Alibaba's offline training framework changes the economics of building research agents
Alibaba's offline training framework creates pre-aligned agent models without API costs, making custom research agent development more economically feasible for enterprises with domain-specific needs.
VentureBeat's Ben Dickson reports on Alibaba's new open-source framework, Agentic Continual Pre-training (Agentic CPT), which trains language models to function as research agents without racking up API costs during the training process. The approach introduces a pre-alignment stage between standard pre-training and fine-tuning, processing 300 billion tokensof agent data to create what Alibaba researcher Xinyu Wang calls an "agentic base model." Their AgentFounder-30B beat DeepSeek-V3.1 by 10 percentage points on the BrowseComp benchmark and became the first open-source model to crack 30 points on Humanity's Last Exam.

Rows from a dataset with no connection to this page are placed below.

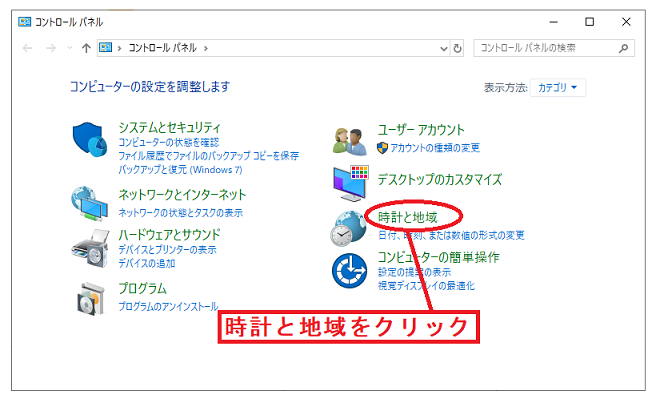Click the Programs disc box icon
Viewport: 652px width, 399px height.
point(91,299)
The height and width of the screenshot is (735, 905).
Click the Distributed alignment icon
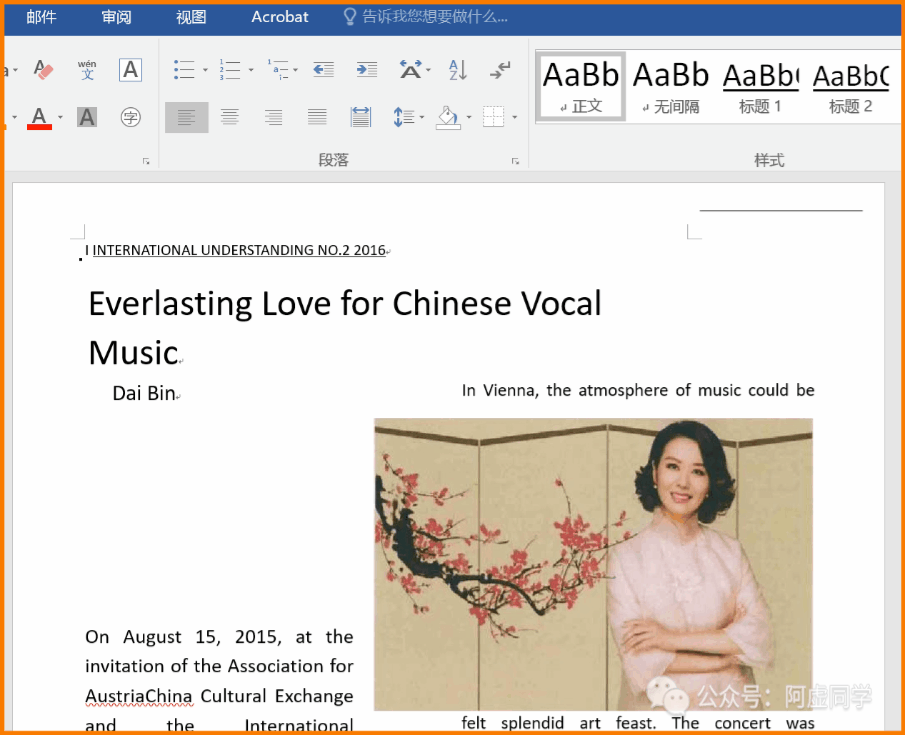click(x=361, y=117)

The offline synthesis method—both First-order Action Synthesis and Higher-order Action Synthesis run without external API calls, which removes a major cost barrier to developing custom agents. Wang notes that enterprises can "perform light adaptation using their in-domain corpora and proprietary tools" rather than fighting a general-purpose model that lacks agentic instincts. The model also builds in self-correction: when a page is inaccessible, it reroutes; when evidence is thin, it flags uncertainty instead of guessing. For high-stakes work, Wang still recommends human review at decision points.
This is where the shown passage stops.